_Complete the following_
a - List every U.S. state and Canadian province named in the article on forest fires below, in the order each first appears.
b - Reproduce the article on forest fires word for word between "As of Monday, according" and "in neighboring Alberta.", inclusive.
c - Resume the article on forest fires where it stops, beginning after its last sentence.

_Source document_
═══

The Canadian forest fires that have been sending haze across Minnesota for nearly a month, and prompted a statewide air-quality alert yesterday afternoon, are part of a pattern of unusually early, fierce and widespread fire outside the typical wildfire zone.
This year, forests are burning in a swath from central Saskatchewan to coastal Washington state and Alaska. And the abnormally hot, dry conditions enabling them are predicted to last another month at least, probably more.
As of Monday, according to the CBC, Saskatchewan had 112 active fires across the province, bringing the year-to-date total to 569. That’s nearly three times the tally for 2014, and the acreage in flames is 10 times a normal year’s.
The newest fires near La Ronge, toward the northern fringe of settlement in the province, prompted evacuation of 8,000 more people, bringing to 13,000 the number waiting out the battles in emergency shelters — the largest evacuation in provincial history. More than half of them had to be lodged in neighboring Alberta.
In Washington state, which for weeks has been battling fires on the eastern, drier side of the Cascades in places like Wenatchee, new fires were breaking out in the rain forests of the Olympic peninsula.

═══

_Given data_
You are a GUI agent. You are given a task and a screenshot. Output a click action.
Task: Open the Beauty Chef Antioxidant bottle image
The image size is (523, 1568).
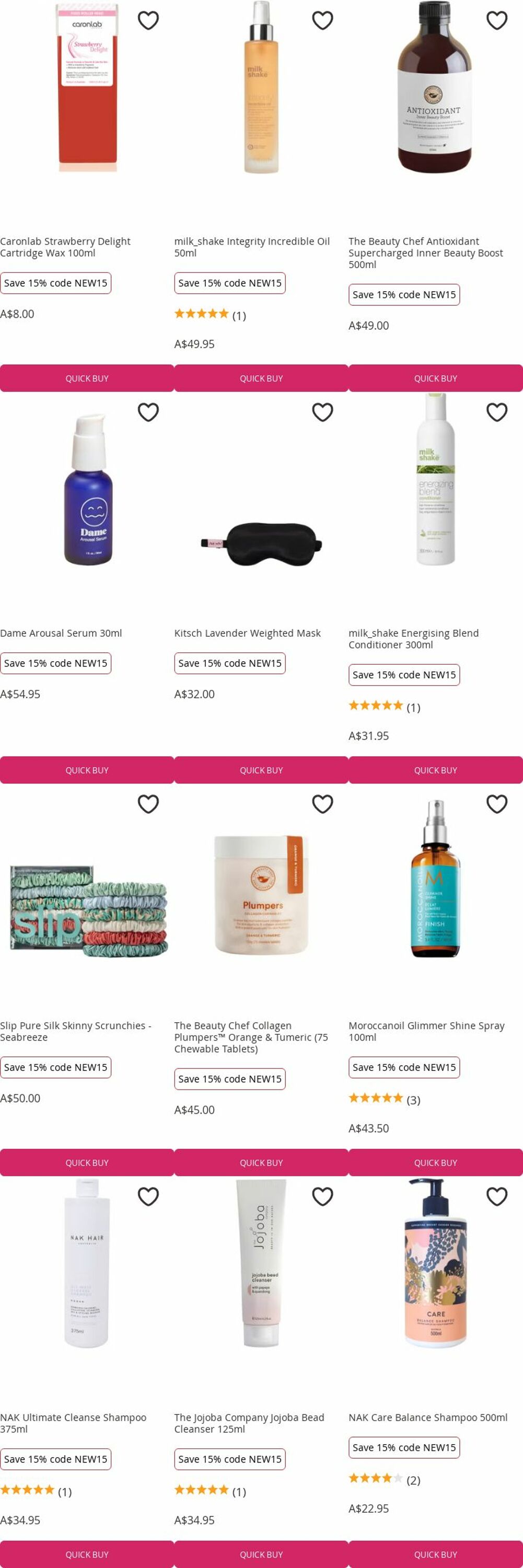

═══

_Answers to the exercises_
a - Minnesota, Saskatchewan, Washington, Alaska, Alberta

b -
As of Monday, according to the CBC, Saskatchewan had 112 active fires across the province, bringing the year-to-date total to 569. That’s nearly three times the tally for 2014, and the acreage in flames is 10 times a normal year’s.
The newest fires near La Ronge, toward the northern fringe of settlement in the province, prompted evacuation of 8,000 more people, bringing to 13,000 the number waiting out the battles in emergency shelters — the largest evacuation in provincial history. More than half of them had to be lodged in neighboring Alberta.

c -
In a compelling feature that appeared over the weekend, Maria La Ganga of the Los Angeles Times told how the Sleepy Hollow fire had bested every protective measure some residents had taken – fireproof shingles, brush management, special sprinkler systems – and “sent a terrifying message” across the Wenatchee Valley and beyond:
Normally soggy Washington — nicknamed the Evergreen State for good reason and home to the wettest town in the Lower 48 — has never been hotter or drier at this point in the year, officials say, and the fire season has never begun so early or so fiercely. …
The timing couldn’t be worse. The snowpack is gone. Heat records are being broken statewide. More than three-quarters of Washington’s rivers and streams are running at below-normal levels, nearly half of them at record lows. Trees and grasses — wildfire’s favorite fuel — are as dry throughout the state as they normally would be in August.
Though climatologists are saying this summer’s conditions in the Pacific Northwest can be explained by short-term patterns, there is little doubt that the long-term trend is for more of the same.
In Seattle, for example, that means warmer, wetter winters and warmer, drier summers. State climatologist Nick Bond calls the Emerald City’s weather pattern increasingly “Mediterranean.” It is not good news. Such conditions augur an anorexic snowpack, worse winter flooding and scarcer water supplies during increasingly hot summers.
Fire in a rainforest
On Sunday, writing in the Seattle Times from the other side of the Cascades, Hal Bernton described the conditions that gave rise to the Paradise Creek fire in Olympic National Park, where a typical year’s rainfall is 200 inches.
Ordinarily, he wrote, hikers in the park would be wading waist-deep to cross the Queets River; this year the flow is ankle-deep and swimming-pool warm.
The fire started after a warm winter prevented most of the snowpack from forming, followed by an exceedingly hot, dry spring that primed the forest for ignition. The result of this unusual alignment is what now ranks as the largest fire since the park was established, and might burn through the summer….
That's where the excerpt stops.